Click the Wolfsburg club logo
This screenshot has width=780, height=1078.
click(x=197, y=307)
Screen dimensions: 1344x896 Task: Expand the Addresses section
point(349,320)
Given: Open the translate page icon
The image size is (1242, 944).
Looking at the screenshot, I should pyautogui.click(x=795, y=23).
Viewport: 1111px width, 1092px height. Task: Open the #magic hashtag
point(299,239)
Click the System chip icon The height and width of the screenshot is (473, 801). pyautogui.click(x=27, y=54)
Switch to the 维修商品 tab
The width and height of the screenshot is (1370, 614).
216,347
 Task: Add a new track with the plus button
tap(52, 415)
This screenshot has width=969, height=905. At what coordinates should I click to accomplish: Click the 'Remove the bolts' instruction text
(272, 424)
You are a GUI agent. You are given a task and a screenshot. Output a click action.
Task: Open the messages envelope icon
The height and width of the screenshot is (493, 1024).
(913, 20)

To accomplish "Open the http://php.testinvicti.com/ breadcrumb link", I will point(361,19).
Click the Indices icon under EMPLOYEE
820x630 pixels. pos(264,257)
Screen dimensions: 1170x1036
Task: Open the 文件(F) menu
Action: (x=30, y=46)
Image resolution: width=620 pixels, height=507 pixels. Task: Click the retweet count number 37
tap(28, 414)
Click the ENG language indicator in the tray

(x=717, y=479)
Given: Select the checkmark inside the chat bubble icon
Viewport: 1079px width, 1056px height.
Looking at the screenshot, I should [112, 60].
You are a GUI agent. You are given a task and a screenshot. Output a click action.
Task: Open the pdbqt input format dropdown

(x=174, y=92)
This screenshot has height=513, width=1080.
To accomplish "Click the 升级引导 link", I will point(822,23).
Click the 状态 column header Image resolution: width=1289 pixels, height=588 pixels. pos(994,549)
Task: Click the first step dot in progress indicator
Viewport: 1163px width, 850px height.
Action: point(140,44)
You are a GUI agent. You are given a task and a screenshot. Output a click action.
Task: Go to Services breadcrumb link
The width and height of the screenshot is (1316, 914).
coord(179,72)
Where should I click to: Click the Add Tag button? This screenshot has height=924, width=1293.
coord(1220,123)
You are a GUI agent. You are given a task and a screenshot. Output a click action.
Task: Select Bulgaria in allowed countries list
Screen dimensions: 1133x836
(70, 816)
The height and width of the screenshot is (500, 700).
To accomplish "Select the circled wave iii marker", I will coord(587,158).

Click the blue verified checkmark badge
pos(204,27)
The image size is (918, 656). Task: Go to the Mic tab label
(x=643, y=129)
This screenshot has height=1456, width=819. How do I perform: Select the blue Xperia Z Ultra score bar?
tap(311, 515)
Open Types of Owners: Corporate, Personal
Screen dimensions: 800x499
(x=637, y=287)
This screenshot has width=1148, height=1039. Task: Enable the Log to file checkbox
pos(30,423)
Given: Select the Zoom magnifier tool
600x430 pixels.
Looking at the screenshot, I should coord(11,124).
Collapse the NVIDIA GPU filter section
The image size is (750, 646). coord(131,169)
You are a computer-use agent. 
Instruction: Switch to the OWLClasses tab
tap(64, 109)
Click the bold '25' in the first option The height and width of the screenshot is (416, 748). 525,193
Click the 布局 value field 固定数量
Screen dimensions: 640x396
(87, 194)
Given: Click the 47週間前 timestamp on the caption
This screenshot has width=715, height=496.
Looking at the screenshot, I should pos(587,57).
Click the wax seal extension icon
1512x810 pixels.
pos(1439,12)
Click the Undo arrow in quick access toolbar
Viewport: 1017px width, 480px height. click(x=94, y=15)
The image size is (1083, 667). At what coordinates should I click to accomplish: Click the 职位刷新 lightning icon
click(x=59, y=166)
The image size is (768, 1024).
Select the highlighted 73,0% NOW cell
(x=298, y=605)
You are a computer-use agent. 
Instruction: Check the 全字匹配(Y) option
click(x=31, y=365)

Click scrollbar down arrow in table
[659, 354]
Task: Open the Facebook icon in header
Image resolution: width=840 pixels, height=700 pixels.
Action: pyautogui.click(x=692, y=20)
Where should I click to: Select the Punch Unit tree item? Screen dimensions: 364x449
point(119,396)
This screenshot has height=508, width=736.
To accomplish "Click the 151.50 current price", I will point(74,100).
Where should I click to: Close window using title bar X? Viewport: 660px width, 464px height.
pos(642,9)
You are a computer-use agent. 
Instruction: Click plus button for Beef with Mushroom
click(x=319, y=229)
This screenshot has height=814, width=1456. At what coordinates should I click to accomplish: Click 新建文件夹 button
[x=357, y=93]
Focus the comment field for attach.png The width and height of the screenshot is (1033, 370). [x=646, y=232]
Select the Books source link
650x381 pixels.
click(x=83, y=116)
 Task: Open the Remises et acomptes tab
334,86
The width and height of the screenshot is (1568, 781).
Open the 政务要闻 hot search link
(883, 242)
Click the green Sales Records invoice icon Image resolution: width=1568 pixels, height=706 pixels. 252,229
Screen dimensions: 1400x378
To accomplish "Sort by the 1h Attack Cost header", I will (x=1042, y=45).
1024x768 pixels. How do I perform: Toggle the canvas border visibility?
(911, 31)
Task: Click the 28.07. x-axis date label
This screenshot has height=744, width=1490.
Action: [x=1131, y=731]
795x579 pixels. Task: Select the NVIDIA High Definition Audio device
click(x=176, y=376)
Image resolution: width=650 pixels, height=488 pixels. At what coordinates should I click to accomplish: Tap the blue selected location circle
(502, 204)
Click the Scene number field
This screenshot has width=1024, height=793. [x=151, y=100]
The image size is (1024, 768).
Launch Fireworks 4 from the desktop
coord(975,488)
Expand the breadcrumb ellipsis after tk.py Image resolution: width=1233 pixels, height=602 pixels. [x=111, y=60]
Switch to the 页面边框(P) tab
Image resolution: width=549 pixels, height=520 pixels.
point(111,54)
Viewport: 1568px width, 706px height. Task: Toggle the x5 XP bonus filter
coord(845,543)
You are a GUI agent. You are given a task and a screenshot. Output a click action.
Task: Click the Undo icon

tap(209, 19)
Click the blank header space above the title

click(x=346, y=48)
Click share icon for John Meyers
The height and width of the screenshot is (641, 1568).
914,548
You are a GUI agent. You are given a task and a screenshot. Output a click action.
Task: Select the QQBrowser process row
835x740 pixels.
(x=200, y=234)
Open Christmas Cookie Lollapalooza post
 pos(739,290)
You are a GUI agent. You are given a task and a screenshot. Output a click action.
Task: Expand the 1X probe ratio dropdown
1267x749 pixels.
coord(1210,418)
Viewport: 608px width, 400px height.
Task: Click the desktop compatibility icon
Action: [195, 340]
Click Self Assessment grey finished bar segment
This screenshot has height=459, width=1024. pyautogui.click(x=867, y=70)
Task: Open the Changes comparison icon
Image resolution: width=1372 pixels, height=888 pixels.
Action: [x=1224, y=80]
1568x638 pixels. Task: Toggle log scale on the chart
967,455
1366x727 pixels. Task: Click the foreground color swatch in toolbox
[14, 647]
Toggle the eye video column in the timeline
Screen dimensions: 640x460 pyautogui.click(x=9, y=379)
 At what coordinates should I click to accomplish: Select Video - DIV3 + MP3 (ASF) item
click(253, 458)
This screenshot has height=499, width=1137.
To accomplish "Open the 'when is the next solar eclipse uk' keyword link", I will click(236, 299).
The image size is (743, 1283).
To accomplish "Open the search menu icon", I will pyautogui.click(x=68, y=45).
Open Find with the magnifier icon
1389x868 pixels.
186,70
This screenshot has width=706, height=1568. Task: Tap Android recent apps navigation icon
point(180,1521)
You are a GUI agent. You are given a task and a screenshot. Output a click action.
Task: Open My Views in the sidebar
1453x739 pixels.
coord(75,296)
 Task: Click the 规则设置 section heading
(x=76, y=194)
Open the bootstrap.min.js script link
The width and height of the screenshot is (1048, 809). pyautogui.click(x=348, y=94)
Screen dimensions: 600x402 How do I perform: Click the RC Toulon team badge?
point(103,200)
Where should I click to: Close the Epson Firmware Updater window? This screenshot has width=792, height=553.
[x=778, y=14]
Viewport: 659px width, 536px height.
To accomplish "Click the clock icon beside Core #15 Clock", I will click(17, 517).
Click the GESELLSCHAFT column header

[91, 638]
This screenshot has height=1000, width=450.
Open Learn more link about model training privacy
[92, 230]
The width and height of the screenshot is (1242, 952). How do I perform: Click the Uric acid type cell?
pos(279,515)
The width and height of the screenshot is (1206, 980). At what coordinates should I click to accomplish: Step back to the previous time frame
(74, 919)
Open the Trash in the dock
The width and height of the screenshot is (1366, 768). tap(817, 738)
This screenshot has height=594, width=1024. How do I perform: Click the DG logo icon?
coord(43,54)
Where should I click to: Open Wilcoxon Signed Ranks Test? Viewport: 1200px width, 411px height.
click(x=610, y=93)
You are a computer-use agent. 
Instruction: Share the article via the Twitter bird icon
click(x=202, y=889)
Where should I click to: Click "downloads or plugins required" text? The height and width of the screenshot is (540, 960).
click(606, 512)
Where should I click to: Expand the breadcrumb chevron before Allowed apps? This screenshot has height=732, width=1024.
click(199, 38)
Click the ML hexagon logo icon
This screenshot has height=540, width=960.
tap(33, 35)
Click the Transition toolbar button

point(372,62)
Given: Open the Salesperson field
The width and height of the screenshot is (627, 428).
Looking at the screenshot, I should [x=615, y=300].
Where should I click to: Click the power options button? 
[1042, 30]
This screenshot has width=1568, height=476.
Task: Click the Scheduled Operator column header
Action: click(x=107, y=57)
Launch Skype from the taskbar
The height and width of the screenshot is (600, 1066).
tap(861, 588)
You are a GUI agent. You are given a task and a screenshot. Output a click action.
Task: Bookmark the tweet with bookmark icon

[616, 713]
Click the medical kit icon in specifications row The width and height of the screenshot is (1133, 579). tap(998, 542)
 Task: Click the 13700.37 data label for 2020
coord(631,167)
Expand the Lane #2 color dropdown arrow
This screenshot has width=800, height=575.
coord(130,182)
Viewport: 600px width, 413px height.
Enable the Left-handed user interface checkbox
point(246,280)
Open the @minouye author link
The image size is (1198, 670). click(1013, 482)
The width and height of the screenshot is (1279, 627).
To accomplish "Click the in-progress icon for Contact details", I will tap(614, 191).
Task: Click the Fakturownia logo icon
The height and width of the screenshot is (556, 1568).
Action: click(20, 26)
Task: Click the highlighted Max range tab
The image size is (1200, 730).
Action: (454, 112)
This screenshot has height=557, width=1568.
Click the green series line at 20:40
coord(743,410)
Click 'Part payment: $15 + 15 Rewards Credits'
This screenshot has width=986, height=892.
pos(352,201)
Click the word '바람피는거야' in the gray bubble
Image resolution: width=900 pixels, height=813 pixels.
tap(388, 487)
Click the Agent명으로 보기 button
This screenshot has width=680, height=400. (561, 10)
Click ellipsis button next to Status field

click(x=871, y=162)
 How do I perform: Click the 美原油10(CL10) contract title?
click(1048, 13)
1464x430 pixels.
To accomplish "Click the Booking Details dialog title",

********

Exercise details — For the entries shown above, tally every line containing the word "first". Report the tally and nothing else.

Result of this exercise — 2